Management of Post-MVA Shoulder Blade Pain with Neuropathic Symptoms
Direct Recommendation
Continue celecoxib and immediately initiate a structured therapeutic exercise program focusing on gentle passive range of motion progressing to active-assisted exercises, with specific emphasis on external rotation and abduction movements, while adding bedtime ibuprofen for superior nocturnal pain control. 1, 2
Treatment Algorithm
Immediate Interventions (Current - Week 3)
Pharmacologic Management:
- Continue celecoxib 200 mg twice daily, as it has demonstrated superior efficacy for nocturnal pain in shoulder conditions compared to other NSAIDs and is at least as effective as naproxen for acute shoulder pain 3, 4, 5
- Add ibuprofen before bedtime specifically for sleep quality improvement, as it is superior to acetaminophen for rotator cuff-related pain and addresses the nocturnal symptoms this patient experiences 1
- Regular paracetamol can continue as adjunctive analgesia 1
Physical Therapy Protocol:
- Start gentle passive and active-assisted range of motion exercises immediately, placing the arm in safe positions within the patient's visual field to prevent adhesive capsulitis development 1
- Apply ice before each exercise session for symptomatic relief and pain reduction 1
- Focus specifically on external rotation and abduction movements to address the impingement mechanism and functional limitation 1
- Never allow sleeping on the affected shoulder - proper positioning during sleep is crucial for recovery 1
Critical Pitfall to Avoid
Do not use overhead pulleys or allow static positioning/strapping of the upper extremity, as these dramatically increase shoulder pain and risk of complications, particularly given the whiplash mechanism and possible ulnar nerve involvement 1, 6
Progression Phase (Weeks 4-8)
If improving after 3-4 weeks:
- Advance to intensive strengthening exercises targeting rotator cuff and scapular stabilizers 1
- Emphasize posterior shoulder musculature strengthening and address any scapular dyskinesis 1
- Implement graduated return to overhead activities with proper mechanics 1
If NOT improving after 3-4 weeks:
- Consider subacromial corticosteroid injection when pain is clearly related to rotator cuff or bursa inflammation 1
- Obtain MRI imaging to assess for structural pathology beyond the normal ultrasound findings, particularly given the persistent neuropathic symptoms 1
- Refer to orthopedic specialist for evaluation of possible surgical intervention, though rotator cuff repair is only weakly recommended for chronic symptomatic tears 7
Addressing the Neuropathic Component
The pinching sensation with numbness/ache radiating down the arm suggests cervical radiculopathy or peripheral nerve compression:
- The therapeutic exercise program will help restore proper shoulder alignment and reduce muscle spasm that may be compressing the ulnar nerve 1
- If neuropathic symptoms persist despite improved shoulder mechanics, consider restarting amitriptyline (which the patient reported helped with pain) or referral to neurology for nerve conduction studies 6
Evidence Strength Considerations
The recommendation for therapeutic exercise is supported by strong research evidence showing positive effects on pain and function across shoulder conditions 2. The specific exercise protocol comes from high-quality 2025 guideline recommendations 1. Celecoxib's efficacy is demonstrated in multiple randomized controlled trials specifically for shoulder tendinitis/bursitis 3, 4, 5, making it an appropriate ongoing choice for this patient.

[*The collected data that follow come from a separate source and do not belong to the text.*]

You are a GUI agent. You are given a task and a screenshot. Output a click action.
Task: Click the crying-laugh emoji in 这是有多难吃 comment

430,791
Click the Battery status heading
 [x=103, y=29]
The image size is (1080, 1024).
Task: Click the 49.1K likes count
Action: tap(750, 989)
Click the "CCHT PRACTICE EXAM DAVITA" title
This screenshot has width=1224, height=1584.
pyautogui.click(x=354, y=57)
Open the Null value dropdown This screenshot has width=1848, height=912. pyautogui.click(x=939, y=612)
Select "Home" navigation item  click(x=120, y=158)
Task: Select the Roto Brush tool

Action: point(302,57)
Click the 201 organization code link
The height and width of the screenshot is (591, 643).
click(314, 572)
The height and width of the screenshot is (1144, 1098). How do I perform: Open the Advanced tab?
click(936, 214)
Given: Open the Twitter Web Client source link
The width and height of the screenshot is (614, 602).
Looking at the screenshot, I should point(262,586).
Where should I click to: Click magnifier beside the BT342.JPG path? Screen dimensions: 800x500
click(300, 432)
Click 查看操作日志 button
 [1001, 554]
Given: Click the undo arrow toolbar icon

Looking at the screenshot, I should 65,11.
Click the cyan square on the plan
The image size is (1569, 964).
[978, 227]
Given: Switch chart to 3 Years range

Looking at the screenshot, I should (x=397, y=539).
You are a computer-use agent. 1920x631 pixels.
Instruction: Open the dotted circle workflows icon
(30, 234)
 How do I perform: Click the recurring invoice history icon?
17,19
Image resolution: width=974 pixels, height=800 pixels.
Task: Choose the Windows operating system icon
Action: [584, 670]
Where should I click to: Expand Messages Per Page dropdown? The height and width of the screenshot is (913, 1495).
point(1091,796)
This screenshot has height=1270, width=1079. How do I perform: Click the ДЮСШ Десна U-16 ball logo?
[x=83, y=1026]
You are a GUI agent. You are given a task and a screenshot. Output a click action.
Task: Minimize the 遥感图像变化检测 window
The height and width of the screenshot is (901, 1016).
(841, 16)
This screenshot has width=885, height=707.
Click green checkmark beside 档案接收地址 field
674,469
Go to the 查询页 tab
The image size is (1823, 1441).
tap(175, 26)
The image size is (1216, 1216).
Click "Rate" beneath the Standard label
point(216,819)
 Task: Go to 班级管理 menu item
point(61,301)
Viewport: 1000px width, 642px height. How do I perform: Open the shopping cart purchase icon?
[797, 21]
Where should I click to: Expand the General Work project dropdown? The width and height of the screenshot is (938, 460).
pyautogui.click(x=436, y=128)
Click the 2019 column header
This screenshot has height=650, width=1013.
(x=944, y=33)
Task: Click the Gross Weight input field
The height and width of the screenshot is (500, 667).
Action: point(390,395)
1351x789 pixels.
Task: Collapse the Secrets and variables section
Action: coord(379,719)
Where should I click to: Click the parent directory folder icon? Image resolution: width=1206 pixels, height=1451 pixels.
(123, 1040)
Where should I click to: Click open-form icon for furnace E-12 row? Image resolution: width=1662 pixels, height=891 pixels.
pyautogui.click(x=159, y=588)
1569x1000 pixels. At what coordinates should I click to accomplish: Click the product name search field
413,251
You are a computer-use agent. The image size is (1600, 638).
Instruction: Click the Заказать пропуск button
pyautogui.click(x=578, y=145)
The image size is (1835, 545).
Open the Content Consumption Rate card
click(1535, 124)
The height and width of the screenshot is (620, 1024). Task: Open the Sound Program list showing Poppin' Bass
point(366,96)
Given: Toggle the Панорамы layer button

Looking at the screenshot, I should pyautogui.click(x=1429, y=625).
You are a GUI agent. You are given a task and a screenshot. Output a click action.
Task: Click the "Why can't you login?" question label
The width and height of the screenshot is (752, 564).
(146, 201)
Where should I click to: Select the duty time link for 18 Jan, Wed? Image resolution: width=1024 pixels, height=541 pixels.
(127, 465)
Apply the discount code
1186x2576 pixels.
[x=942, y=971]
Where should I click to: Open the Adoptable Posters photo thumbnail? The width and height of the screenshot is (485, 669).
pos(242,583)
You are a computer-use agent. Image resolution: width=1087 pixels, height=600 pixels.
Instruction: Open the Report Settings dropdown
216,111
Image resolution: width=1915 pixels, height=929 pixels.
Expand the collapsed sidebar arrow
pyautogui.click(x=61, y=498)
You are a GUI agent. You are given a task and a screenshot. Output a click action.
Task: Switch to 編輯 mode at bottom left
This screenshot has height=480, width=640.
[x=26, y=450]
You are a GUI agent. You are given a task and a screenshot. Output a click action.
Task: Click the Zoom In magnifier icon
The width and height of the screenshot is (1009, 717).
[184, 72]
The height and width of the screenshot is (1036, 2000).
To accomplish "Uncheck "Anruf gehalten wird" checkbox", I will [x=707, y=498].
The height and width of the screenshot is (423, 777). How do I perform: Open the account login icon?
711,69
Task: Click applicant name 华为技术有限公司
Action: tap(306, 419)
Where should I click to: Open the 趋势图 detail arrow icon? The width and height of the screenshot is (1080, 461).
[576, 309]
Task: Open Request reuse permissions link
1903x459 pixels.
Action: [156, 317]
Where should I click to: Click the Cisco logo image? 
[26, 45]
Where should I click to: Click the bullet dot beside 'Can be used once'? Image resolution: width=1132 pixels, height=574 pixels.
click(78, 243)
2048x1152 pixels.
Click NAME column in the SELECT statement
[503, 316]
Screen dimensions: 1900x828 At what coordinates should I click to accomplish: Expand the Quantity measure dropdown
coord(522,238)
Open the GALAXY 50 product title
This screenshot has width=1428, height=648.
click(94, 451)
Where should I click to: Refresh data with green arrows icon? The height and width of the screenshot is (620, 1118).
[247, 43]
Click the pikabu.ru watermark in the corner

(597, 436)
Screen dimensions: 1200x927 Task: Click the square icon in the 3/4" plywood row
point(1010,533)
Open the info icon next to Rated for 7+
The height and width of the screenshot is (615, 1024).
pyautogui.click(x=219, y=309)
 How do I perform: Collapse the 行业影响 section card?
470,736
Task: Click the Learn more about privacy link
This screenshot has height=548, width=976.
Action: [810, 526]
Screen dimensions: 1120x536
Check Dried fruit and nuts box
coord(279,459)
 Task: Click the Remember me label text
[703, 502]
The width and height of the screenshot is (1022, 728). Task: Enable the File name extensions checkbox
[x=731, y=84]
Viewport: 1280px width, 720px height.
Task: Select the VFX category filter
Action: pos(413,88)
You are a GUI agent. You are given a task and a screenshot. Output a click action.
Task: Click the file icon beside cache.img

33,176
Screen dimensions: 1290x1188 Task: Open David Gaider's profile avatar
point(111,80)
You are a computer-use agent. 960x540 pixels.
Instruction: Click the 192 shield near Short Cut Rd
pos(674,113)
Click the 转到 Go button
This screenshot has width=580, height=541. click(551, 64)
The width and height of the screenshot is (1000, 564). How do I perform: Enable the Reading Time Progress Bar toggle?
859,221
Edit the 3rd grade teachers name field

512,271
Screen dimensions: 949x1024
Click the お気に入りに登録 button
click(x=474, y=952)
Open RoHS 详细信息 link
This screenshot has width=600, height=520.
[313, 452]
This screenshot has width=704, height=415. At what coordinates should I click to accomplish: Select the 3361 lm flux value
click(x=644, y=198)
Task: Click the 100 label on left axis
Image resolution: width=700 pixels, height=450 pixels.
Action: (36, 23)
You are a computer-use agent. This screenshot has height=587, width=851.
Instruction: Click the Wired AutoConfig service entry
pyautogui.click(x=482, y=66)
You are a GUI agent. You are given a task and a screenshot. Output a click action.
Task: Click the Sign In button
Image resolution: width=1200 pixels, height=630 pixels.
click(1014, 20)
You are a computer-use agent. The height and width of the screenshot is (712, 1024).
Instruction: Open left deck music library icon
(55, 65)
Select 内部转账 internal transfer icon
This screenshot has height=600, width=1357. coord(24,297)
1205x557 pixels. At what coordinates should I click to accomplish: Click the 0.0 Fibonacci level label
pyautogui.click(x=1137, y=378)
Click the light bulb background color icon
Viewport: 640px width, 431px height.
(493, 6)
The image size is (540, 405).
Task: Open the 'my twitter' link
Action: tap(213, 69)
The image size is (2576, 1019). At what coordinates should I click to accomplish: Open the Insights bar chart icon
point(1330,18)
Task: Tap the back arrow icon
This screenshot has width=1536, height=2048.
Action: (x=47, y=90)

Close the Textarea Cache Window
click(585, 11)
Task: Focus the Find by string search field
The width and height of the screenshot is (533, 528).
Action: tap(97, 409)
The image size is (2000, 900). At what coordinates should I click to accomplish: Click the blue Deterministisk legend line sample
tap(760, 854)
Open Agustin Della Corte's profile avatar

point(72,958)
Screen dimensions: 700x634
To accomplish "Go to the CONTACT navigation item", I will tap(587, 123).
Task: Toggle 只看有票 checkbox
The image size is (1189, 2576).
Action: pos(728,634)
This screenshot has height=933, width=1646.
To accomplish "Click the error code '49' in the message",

The key distinction here is that this patient has completed initial physiotherapy without adequate resolution, suggesting the need for a more intensive, structured approach with specific attention to preventing adhesive capsulitis while addressing the neuropathic component 1, 8.
Return to Work Considerations
Ensure complete resolution of symptoms before returning to full overhead activities if the patient's work involves such movements 1. Since work currently doesn't aggravate symptoms, gradual return may be appropriate as function improves, but functional limitations must resolve first to prevent chronic disability 8.